— PASSAGE —
L'Oréal's success is built on a strong foundation. The world's largest beauty products company, it creates cosmetics, perfume, and hair and skin care items for the mass-market (its L'Oréal Paris and Maybelline brands), the luxury market (Lancôme), and for the retail and salon sectors (Redken and SoftSheen/Carson). L’Oréal, which owns SkinCeuticals, also conducts cosmetology and dermatology research. L’Oréal generates about two-thirds of sales outside Europe, and in 2015 China surpassed France as its second-biggest market, behind the United States. L’Oréal also owns the UK-based natural cosmetics retailer The Body Shop International, which numbers some 2,500 stores in over 60 markets worldwide.
L'Oréal's cosmetics segment generates some 96% of its revenue and is organized into four divisions: Professional Products (salon hair care), Consumer Products (hair and skin care, makeup), L'Oréal Luxe (beauty products, fragrances), and Active Cosmetics (dermo-cosmetic products). The largest operational division by revenue is Consumer Products, which accounts for nearly 50% of the cosmetics total. The non-cosmetics revenue comes from its Body Shop business, which brings in just over 4% of total revenue.
L'Oréal has a global reach and sells its products across 140 countries. The cosmetics division makes just around a third of sales in Western Europe, while North America pulls in just over a quarter. The growing Asia-Pacific region accounts for some 22% of sales. In addition, in order to tailor its presence to the local market, the beauty company operates 18 research centers, 16 evaluation centers, 45 factories and some 70 distribution centers worldwide, as well as a handful of development and learning centers.
Sales and Marketing
The company sells its beauty items globally through retailers, distributors, and online. L'Oréal's consumer products division distributes products worldwide to mass-market channels, such as supermarket, drug stores, and mass merchants.
Note: Growth rates may differ after conversion to US Dollars.
L'Oréal grew strongly in 2015, continuing a positive trend started in 2010. Revenue was up 12% year-over-year and reached an all-time high of €25.2 billion, although three-quarters of growth was due to favourable exchange rates. Consumer Products and Active Cosmetics racked up the biggest chunk of sales growth at a combined €2.1 billion, on the back of strong performances in what L'Oréal calls its New Markets (Asia-Pacific (including Japan), Latin America, Eastern Europe and Africa and the Middle East). In regional terms, while Western Europe saw a small expansion in 2015, North America grew by €1.3 billion and New Markets by €0.9 billion.

— DATASET CONTENT —
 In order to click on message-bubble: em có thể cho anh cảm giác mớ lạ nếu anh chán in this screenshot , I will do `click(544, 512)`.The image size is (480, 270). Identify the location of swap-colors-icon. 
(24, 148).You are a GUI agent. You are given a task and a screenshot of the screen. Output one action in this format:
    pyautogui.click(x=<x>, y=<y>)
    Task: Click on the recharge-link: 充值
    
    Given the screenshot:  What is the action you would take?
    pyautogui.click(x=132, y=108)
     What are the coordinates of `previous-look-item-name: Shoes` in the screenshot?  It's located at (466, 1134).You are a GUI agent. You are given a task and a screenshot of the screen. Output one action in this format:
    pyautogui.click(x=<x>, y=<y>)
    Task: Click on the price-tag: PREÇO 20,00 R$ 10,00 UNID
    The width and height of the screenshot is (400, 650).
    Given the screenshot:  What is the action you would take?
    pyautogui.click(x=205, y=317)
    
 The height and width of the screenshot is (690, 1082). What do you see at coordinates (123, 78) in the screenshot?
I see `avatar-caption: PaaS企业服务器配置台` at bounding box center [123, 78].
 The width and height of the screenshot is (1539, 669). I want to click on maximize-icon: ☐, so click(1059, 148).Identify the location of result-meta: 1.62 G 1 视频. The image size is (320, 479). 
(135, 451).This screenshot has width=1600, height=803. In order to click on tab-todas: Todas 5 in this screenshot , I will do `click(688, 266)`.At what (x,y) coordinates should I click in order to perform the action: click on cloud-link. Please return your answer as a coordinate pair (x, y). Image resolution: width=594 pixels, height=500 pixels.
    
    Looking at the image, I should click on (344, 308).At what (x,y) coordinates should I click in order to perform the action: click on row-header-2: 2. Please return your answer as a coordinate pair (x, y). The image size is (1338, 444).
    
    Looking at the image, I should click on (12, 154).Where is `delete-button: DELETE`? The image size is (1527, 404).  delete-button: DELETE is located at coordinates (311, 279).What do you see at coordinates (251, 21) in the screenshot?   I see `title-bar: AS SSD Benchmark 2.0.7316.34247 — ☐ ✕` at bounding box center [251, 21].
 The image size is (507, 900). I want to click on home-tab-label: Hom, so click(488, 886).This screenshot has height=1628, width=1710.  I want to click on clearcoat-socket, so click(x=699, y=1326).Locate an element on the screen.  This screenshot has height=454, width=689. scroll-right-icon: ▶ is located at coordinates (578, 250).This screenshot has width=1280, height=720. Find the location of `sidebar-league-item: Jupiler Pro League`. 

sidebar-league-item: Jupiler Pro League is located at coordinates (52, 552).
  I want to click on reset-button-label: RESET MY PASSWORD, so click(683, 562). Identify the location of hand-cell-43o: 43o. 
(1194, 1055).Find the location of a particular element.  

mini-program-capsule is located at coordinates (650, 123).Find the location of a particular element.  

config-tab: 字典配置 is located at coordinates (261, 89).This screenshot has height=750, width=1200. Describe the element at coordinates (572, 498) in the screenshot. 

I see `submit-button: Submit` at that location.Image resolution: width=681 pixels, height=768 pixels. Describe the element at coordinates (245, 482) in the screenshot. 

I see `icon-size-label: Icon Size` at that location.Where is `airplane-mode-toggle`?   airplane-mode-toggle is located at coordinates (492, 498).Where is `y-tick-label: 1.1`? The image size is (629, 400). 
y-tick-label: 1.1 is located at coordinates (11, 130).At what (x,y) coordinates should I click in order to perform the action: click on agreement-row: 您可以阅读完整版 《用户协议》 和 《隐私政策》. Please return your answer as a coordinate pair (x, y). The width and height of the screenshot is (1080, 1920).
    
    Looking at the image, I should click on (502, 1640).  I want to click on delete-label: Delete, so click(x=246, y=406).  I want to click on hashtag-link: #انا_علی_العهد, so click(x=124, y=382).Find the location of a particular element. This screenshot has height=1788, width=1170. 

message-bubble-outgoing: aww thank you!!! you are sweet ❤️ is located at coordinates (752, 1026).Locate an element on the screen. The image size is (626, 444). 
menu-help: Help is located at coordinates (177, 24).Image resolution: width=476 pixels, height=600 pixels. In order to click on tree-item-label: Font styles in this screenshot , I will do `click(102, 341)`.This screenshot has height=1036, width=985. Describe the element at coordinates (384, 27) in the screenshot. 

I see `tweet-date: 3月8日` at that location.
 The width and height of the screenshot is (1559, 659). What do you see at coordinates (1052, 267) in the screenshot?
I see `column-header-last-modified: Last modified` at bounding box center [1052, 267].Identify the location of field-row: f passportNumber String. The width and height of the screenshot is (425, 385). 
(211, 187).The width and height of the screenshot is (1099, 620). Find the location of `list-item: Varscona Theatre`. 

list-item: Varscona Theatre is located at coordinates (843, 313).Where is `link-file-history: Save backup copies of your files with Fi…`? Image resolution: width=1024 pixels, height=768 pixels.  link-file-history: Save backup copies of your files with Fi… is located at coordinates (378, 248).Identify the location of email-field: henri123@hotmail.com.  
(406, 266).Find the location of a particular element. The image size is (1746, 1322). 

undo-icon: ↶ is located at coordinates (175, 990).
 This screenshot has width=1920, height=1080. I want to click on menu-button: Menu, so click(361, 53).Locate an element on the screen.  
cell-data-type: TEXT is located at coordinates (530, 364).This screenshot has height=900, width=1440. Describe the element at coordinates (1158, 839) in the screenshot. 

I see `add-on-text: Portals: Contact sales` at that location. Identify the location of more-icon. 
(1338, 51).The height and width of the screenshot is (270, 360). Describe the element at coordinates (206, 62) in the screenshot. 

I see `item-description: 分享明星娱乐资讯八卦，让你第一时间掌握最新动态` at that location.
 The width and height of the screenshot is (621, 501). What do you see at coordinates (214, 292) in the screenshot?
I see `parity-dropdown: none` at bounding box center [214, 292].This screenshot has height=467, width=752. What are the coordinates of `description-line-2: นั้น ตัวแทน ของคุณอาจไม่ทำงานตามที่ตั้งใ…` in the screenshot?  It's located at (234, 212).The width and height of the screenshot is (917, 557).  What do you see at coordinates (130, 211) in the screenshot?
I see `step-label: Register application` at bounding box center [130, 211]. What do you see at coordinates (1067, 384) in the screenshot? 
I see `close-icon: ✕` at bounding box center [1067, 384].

— THINGS TO DO —
1. In the L'Oréal company profile, which country surpassed France in 2015 to become L'Oréal's second-biggest market?
2. Carry on the L'Oréal company profile from the point where it stops.

— EXPECTED RESULTS —
1. China

2.
Following along with revenue, net profit was also up 12% in 2015, hitting €3.5 billion and cash flow from operations was up 9% to €4.2 billion.
Emerging markets remain a focus for expansion, and L'Oréal has added new facilities in Egypt, Kenya, China, Indonesia and India in order fulfil its "Universalisation" approach, i.e. globalization that captures, understands and respects differences, and to swell its pool of consumers by its target of a billion. The company reports 60% growth in emerging markets between 2005 and 2015.
L'Oréal is pushing hard into the digital sphere: online sales grew nearly 40% in 2015 and are now equal to revenues from the company's fifth-largest country. A quarter of L'Oréal's media spending is now focused on digital, and the company is looking to capitalize on the appearance-conscious "selfie generation" that has been a driving force in the recent explosion in the global makeup market.
Mergers & Acquisitions
The uncertain global economic climate means L'Oréal's recent aggressive expansion has eased. In 2015 the only acquisition was of Brazilian hair care group Niely Cosméticos for €140 million, and in 2016 L'Oréal USA acquired Raylon Corporation as part of its drive to shore-up its professional products division against increasing competition.
Liliane Bettencourt, director and daughter of founder Eugène Schueller, is L'Oréal's primary stockholder and the world's second-richest woman. She and her family own about 31% of the company's shares, while Nestlé owns about 30%. The Bettencourts and Nestlé have been indirect owners of L'Oréal through the Gesparal SA holding company for some 30 years. (Gesparal merged into L'Oréal in 2004.)